* Extrait du document
■ ■ ■

Dossier: 97-2310-IT-I

ENTRE :

CECILIA S. DOMINGUEZ,

appelante,

et

SA MAJESTÉ LA REINE,

intimée.

Motifs du jugement

Le juge Mogan, C.C.I.

[1] Dans le calcul de son revenu pour l'année d'imposition 1995, l'appelante a déduit certains frais de garde d'enfants en vertu du paragraphe 63(1) de la Loi de l'impôt sur le revenu (la « Loi » ). Une nouvelle cotisation a été établie, laquelle refusait la déduction parce que l'appelante n'avait pas obtenu de reçus de la gardienne. L'appelante ayant interjeté appel contre cette décision de refuser la déduction, je dois maintenant appliquer le paragraphe 63(1) aux faits de l'espèce.

[2] L'appelante et son conjoint ont trois enfants : Charlene, née en 1979, Rick, né en 1982, et Dorothy, née en 1990. En 1995, les enfants avaient respectivement 16, 13 et 5 ans. À ce moment-là, l'appelante et son conjoint travaillaient tous les deux à plein temps et ils avaient besoin de quelqu'un pour s'occuper de Dorothy, qui n'allait à l'école que le matin. L'appelante a témoigné avoir embauché une gardienne dans les circonstances suivantes.

[3] L'appelante, qui vient des Philippines, est arrivée au Canada en 1973. Elle habite avec son conjoint près de la route 10 à Mississauga, mais elle travaille comme commis comptable dans un magasin situé sur Airport Drive, près de l'Aéroport international de Toronto. La femme qui gardait les enfants de l'appelante jusqu'en 1992 était âgée et elle voulait prendre sa retraite. Une voisine a parlé à l'appelante de Gloria Melgar, qui habitait chez cette voisine, au sous-sol. Gloria venait elle aussi des Philippines et elle avait déjà gardé des enfants pour des personnes habitant la même rue. L'appelante a embauché Gloria en 1993, principalement afin de s'occuper de Dorothy, qui n'avait alors que trois ans. Gloria a travaillé pour l'appelante de 1993 jusqu'au mois d'octobre 1995, et elle est alors retournée aux Philippines.

■ ■ ■

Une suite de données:

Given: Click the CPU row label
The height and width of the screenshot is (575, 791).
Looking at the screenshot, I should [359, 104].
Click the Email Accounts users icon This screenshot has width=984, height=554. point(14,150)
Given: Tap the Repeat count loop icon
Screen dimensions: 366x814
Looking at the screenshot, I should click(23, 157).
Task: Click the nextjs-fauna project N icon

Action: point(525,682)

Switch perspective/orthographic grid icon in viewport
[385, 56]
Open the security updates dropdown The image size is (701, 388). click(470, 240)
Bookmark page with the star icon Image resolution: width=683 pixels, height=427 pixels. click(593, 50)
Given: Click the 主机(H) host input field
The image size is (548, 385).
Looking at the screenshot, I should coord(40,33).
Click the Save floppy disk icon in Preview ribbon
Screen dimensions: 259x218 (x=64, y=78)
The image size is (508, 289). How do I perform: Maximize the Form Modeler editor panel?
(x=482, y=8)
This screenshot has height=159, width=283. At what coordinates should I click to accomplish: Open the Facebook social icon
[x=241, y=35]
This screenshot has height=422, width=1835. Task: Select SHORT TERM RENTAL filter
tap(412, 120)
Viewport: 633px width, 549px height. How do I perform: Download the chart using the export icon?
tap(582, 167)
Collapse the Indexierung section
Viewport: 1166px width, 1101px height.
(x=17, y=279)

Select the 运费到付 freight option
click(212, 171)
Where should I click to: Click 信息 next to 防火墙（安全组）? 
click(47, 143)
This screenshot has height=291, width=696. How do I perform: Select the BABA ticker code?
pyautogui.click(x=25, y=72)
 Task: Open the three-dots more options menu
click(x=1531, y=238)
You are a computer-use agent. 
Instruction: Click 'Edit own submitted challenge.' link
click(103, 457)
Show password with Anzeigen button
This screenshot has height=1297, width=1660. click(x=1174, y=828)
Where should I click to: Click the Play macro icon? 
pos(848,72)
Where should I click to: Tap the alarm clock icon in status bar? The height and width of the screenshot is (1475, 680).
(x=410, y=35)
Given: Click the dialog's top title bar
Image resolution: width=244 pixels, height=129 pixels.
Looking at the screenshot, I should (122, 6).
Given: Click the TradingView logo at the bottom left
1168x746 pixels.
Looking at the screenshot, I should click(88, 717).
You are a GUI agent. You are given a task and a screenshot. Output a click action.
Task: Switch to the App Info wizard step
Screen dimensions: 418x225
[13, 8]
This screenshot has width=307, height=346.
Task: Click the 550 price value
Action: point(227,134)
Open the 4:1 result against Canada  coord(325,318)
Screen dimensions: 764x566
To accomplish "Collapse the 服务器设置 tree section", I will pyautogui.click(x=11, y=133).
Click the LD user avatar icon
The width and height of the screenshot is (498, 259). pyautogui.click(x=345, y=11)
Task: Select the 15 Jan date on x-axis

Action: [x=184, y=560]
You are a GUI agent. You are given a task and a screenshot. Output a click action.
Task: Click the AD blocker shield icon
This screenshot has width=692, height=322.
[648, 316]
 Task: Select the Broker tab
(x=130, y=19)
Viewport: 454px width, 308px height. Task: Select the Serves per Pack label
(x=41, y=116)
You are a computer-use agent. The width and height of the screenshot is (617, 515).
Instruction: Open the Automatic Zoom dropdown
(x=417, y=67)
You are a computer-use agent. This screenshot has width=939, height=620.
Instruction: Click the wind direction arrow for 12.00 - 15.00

■ ■ ■

* Consignes
#1 D'après l'extrait du jugement, en quelle année l'appelante est-elle arrivée au Canada ?
#2 Reproduisez fidèlement le passage de l'extrait du jugement allant de « [1] Dans le » à « faits de l'espèce. ».

* Réponses
#1 En 1973.

#2
[1] Dans le calcul de son revenu pour l'année d'imposition 1995, l'appelante a déduit certains frais de garde d'enfants en vertu du paragraphe 63(1) de la Loi de l'impôt sur le revenu (la « Loi » ). Une nouvelle cotisation a été établie, laquelle refusait la déduction parce que l'appelante n'avait pas obtenu de reçus de la gardienne. L'appelante ayant interjeté appel contre cette décision de refuser la déduction, je dois maintenant appliquer le paragraphe 63(1) aux faits de l'espèce.